For many people, a credit card provides a vital vehicle to fund their monthly living, for others it offers the opportunity to buy those little extras.
However they are used, many people do not pay off their credit card balance each month.
Whilst some might pay off a significant amount of the outstanding balance, many default to just paying off the minimum monthly payment as defined by the credit card company.
What does this mean in reality?
Looking at an example credit card statement, it happens to be NatWest but for purposes of this article will be fairly typical of mainstream credit cards, it defines the Minimum Repayment as
– Each month, the greater of 2.25% of your balance (rounded down to the nearest pound) or £
Let’s work through an example to understand what this means.
If the credit card balance is £500, the minimum repayment would be approx £11.
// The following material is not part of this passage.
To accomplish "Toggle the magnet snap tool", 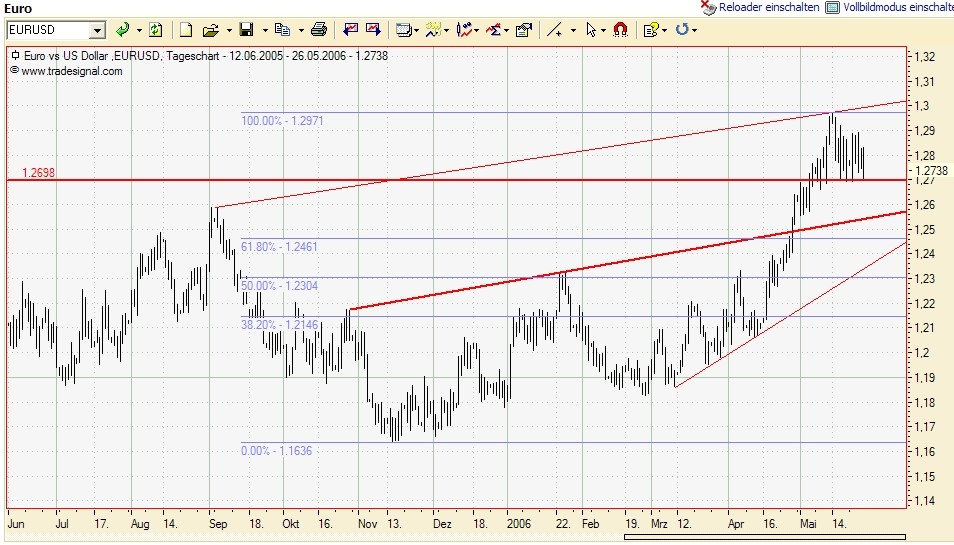I will tap(620, 30).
This might not seem too bad at first glance but just think of the cost over the year. On top of that there’s the 16%+ interest to be added to the outstanding balance.
Critically by only making payments at the rate of just over 2% per month it’s really not going to help you clear your credit card debts. You are though nicely contributing to the credit card company income!
A number of credit cards, including the Virgin credit card, offer a period of 0% interest on balance transfers and purchases.
You might find our review on the benefits of the Virgin credit card useful to check out.
Whilst a 0% deal lasts, just making the minimum monthly payment maybe fine.
But, for any credit cards on which you are liable for interest, you really need to try and maximise the amount you pay off, avoiding just the minimum monthly payment if at all possible.